There Must Be Some Mistake
I am a member of a cancer family. My mother died at age 64 of lung cancer. Her mother died at age 83 of gallbladder cancer. Her father died at age 91 of prostate cancer. Her maternal grandmother died in her 40’s of breast cancer. Her paternal grandfather died, at an indeterminate age, of head and neck cancer. Pretty much, I expect to die of cancer. Someday. Not soon, I hope.
But my husband was not, we thought, in a cancer family. Although his mother was treated (successfully) for colon cancer and breast cancer, she died at age 92 of heart failure. Because of his mother’s colon cancer diagnosis my husband was careful to get colonoscopies at age 50 and 55 and 60. No polyps. Not a one. He was concerned about the possibility of heart disease. He did not have high blood pressure, but his bad cholesterol tended to be high; his good cholesterol tended to be low. He ate oatmeal for breakfast, tried to be careful about the rest of his diet, and exercised when he could, although he traveled a lot and was not highly successful at these things. He tried several statins, but had side effects to all of them. So, he was worried about heart disease and had an annual physical ever since turning 50. But cancer was not on his radar screen.
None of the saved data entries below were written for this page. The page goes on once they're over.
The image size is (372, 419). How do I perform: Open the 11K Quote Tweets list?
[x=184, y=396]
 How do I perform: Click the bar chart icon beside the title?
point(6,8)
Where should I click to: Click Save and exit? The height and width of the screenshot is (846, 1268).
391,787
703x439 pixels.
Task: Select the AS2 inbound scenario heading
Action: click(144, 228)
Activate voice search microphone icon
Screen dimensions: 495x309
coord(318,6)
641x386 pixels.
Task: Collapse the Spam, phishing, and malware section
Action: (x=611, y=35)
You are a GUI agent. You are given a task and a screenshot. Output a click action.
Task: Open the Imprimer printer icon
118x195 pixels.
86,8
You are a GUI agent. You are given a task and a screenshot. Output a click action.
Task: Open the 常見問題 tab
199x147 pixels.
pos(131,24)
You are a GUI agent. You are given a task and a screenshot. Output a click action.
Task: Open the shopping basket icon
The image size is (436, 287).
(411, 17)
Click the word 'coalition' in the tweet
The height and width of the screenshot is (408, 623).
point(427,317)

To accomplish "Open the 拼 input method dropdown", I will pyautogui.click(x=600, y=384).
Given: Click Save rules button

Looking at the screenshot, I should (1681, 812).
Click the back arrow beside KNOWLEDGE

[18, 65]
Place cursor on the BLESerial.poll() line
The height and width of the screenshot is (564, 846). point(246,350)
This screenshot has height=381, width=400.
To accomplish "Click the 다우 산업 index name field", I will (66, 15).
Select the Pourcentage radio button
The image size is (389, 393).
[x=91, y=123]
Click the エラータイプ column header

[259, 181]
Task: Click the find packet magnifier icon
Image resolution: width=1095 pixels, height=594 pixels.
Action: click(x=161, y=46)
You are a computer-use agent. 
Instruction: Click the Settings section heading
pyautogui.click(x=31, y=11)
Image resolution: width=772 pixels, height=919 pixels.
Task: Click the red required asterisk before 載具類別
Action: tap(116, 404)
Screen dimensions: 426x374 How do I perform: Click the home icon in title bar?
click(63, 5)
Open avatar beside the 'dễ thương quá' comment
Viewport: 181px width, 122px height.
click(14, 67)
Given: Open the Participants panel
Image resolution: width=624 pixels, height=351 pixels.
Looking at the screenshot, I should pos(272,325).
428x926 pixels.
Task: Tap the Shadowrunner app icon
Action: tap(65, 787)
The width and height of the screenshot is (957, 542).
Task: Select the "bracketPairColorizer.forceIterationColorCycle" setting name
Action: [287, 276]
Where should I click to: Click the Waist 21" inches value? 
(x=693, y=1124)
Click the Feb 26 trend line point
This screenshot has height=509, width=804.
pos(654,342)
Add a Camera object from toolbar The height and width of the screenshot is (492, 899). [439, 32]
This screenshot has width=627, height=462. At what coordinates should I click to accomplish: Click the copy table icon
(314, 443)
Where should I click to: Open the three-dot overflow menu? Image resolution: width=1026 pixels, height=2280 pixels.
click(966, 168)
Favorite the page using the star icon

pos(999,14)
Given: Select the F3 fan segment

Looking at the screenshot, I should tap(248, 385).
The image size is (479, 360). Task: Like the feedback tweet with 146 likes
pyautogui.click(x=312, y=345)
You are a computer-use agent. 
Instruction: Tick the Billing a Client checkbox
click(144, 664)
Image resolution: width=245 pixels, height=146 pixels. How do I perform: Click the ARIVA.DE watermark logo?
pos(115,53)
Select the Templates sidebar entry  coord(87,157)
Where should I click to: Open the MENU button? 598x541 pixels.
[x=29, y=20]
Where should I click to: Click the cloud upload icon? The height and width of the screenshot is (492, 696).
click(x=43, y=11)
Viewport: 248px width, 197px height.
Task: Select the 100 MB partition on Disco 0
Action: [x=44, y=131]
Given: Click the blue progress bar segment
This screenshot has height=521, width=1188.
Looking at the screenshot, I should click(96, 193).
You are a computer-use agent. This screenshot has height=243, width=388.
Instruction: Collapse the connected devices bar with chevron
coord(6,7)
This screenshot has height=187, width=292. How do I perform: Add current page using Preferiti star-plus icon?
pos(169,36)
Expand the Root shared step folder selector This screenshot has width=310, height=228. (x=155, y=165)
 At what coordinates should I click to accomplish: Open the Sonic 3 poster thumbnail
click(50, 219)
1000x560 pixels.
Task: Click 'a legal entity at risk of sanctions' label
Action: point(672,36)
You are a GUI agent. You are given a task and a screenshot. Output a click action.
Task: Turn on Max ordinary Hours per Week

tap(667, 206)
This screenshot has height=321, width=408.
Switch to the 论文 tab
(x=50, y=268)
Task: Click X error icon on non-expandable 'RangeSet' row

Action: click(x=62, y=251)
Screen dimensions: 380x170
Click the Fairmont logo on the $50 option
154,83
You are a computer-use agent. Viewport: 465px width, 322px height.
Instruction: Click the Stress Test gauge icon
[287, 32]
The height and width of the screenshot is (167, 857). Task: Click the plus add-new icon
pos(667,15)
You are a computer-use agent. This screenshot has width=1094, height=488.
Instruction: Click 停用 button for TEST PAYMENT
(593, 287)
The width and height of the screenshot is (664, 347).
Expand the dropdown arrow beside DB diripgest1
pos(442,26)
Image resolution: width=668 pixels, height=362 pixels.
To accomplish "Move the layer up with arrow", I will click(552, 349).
On March 19, 2012, our internist called and asked to speak to my husband. “Sorry; he’s in Copenhagen. We’ll Skype later today. What do you need?” “Well, one of his blood counts is elevated. Is he feeling well? Has he had an infection of any kind?” “He’s feeling fine. What count is elevated?” “His white cell count is elevated. It could indicate a variety of things. When he comes in next week for his physical, we’ll repeat it and see what it looks like then.” “OK. I’ll tell him.”
And I did. What I said was, “Brent called. He said your white blood cell count was elevated, and he wants to get another sample when you go in next week for your physical. Who were you standing in line with at the lab?” “Well, there was a tall, skinny old lady ahead of me. I think her name was Mrs. Finkelstein. Why?” “How did she look? Did she look healthy?” “Why?” “Well, I think they might have mislabeled your samples, and so you got Mrs. Finkelstein’s results, and she got yours. Right now her doctor is telling her that her cholesterol is too high and she has to stop eating red meat. Or maybe the lab didn’t calibrate their Coulter counter that morning. Or you might have been fighting off an infection. Anyway, they’ll draw another blood sample next week and run it again.”
And they did. Unfortunately the new results replicated the earlier results. Our internist explained that Larry could have chronic lymphocytic leukemia, and he should see a hematologist and have further tests done. He could not discern any swollen lymph nodes or an enlarged spleen. So my emails informed friends and family that if Larry had CLL, it was almost certainly Rai stage 0.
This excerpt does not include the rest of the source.